Tell us briefly about your writing process, from once you’ve got an idea down to having a finished product ready for publication.
I’m a ‘pantser’, so I start with an idea, usually knowing where the end is, and simply begin. The characters talk to me as we go, and I write about what they want to say, where they want to go, and what they want to do.
In some books I’ve need to meticulously plot time against multiple actions, so everything happens in the right order.
I edit what I write the day before first, and continue on writing.
Once complete, aiming for 85k words, I do a reading pass on the computer looking for anything wrong, and tidying things up. I usually add more than I delete.
Once the story is there, I throw it to my Kindle app, and start reading it as if it was someone else’s book, editing as I go. Rinse and repeat until I can’t find any errors.
Blurbs tend to write themselves during the editing process, and the cover is defined, commissioned, and completed by the time the editing process is complete.
I release as soon as I consider the book is polished well enough.
Who is the favorite character you’ve created? Why?
Jane is my first AI character. She starts out as a ship computer AI, gains a robot body, uses tech to appear human, and learns how to be so human, no-one can tell she’s not. She’s a fiercely protective side-kick, but has a sense of humour which produces some very funny dialog. She’s done disco dancing, fleet control, bait for a serial killer, killed the bad guy when the main character decided not to, and eventually becomes a Queen of her own Kingdom.

What’s the weirdest subject you’ve had to research as a writer that you never would have otherwise?
Dismembering a corpse, within a combat suit, in the vacuum of a space hulk, using something resembling a Japanese Katana sword.
What’s the one thing you’ve learned, the hard way, as a writer that you’d share to help others avoid?
As distasteful as getting editors to cover your first novel in red is, it’s really necessary. I’ve seen too many authors release their first book with so much ego involved, having not had a good editor, or even a proof-reader look at it. They crash and burn, and that first book haunts them ever after.
All first time authors have blinkers on as far as their writing is concerned. Successful authors fall into 2 groups. Those who had their first books edited and learned how to do it themselves to a higher level, and those who still get their books edited by professionals. No matter how good you are, your first book needs a professional editor, and multiple proofreading passes, in order to polish it to a good enough standard to be acceptable to readers.

> **LISTED ENTRIES**
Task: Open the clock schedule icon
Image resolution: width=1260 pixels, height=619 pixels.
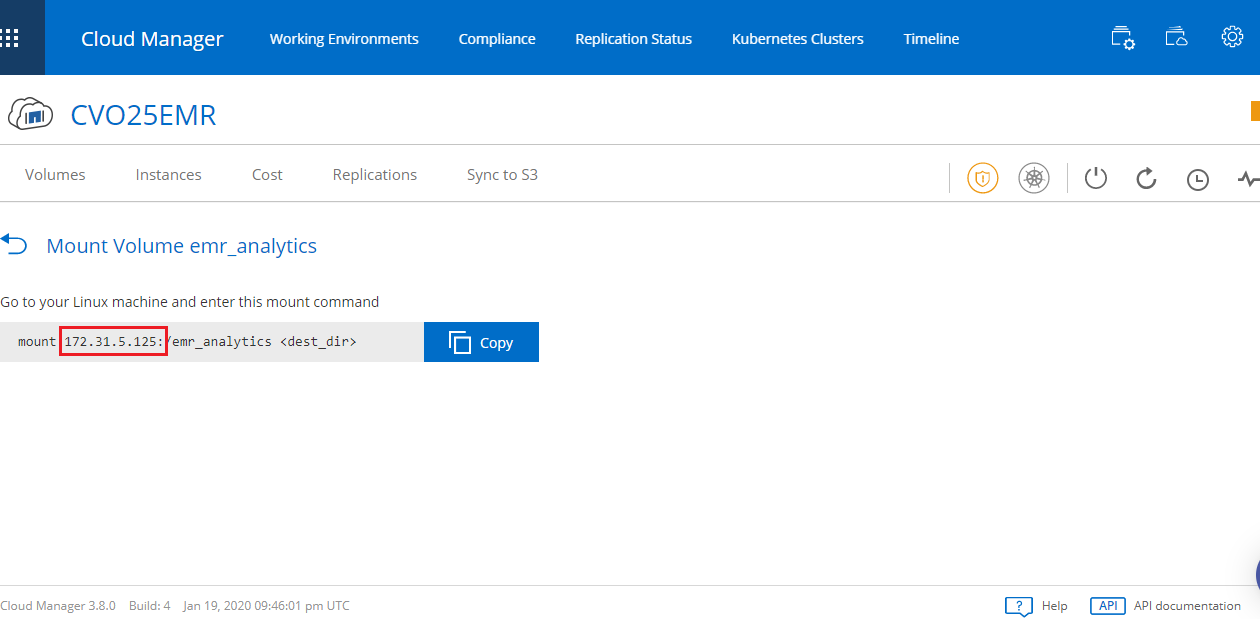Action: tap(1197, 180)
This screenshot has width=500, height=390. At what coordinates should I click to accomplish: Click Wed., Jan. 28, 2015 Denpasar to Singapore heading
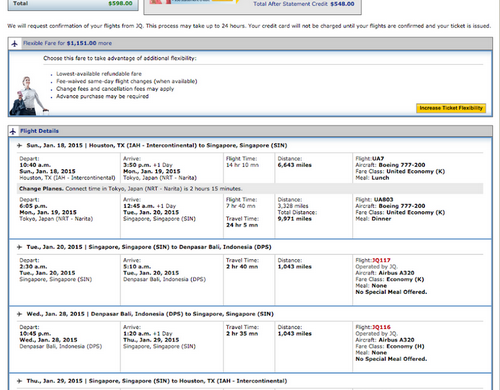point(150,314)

> **DIRECTIVE**
Give a continuation of the author interview on writing and editing, starting after its final sentence.

> **ANSWER FOR THE TASK**
The process is hard to go through, since an editor will most likely gut what you think is your ‘voice’. But that is what they’re supposed to do. The first book is a learning journey on a steep slope. But it is necessary.
The other part of this is letting go of ego. Too many first time authors think they are the second coming, and their work is perfect as it is. They fail to listen to experienced authors trying to help them improve the book, blurb, and cover before they launch it, and crash and burn spectacularly. Help is out there on author forums and groups, and the authors who utilize the experience of successful authors who help new ones, do a lot better out of the gate.
The first launch is a matter of parking your ego, getting the best advise you can, using professional services to polish your story as much as you can, and producing the best possible story, presented in the best possible way, before you present it to readers. What happens then depends on how well people like the story, not on what was wrong with the presentation.
You mention the need for a professional editor for a first book, which implies you’ve moved past using one. What did you learn from initially using an editor that you’re able to use now and avoid going that route?
The first thing everyone learns is to hate the red which comes back. It’s a good motivator for learning how to edit yourself. What I did was looked hard at what the red was about, and I set down on paper all the common corrections. When my editor wasn’t available for book 3, I methodically used the find function in word, to check a long list of things I usually had wrong. These included two words where a contracted word is better, a list of words I over used badly and could easily be replaced by a better one with just a little thought, and typical spelling mistakes I make all the time, which the spell checker won’t pick up because they are real words.
There are two parts to editing. Looking at the story itself, and proofreading the words used. I tend to write fairly clean first drafts, so I don’t rewrite very much on the first editing pass. If anything, I add in new ideas, and clarification. While writing, I keep notes on what needs to be covered later on, so I rarely miss anything important, and pick these up on the first full read pass.
Proofreading is where most authors fail, as far as the final product is concerned. But learning to proofread is first a matter of learning about yourself. What do you always do wrong? Where are your blind spots? These are where editors and proofreaders will show you what you need to concentrate on when self-editing.
One of the tricks to proofreading is putting it on your reading device, and reading it like it’s someone else’s book. So much becomes obvious this way, which you never saw on the PC, no matter how many times you read there. I do most of my editing from my device, reading like a reader, and changing on the PC version as I go.
It’s a skill. You will either learn it or not. Editing and proofreading are separate skills, but they can be combined with writing. You just need to change hats a lot.
If you won $1 million (tax free, to keep the numbers round and juicy), how would it change your writing life?
Not much. 1 Mill isn’t all that much these days in the scheme of things. It won’t buy me a decent sized apartment on the beach, which is where I’d like to be living.
It would allow me to travel without needing to worry about those months where you don’t release, and so your income drops like a stone. I’d do the American Comic-con circuit for a while.
What’s the last great book you read or new author you discovered?
The two authors I wait impatiently for the next book are Nathan Lowell and Glynn Stewart. Both have series on the go where the end of each book is always way too soon. Both write Space Opera, but on opposite ends of the spectrum.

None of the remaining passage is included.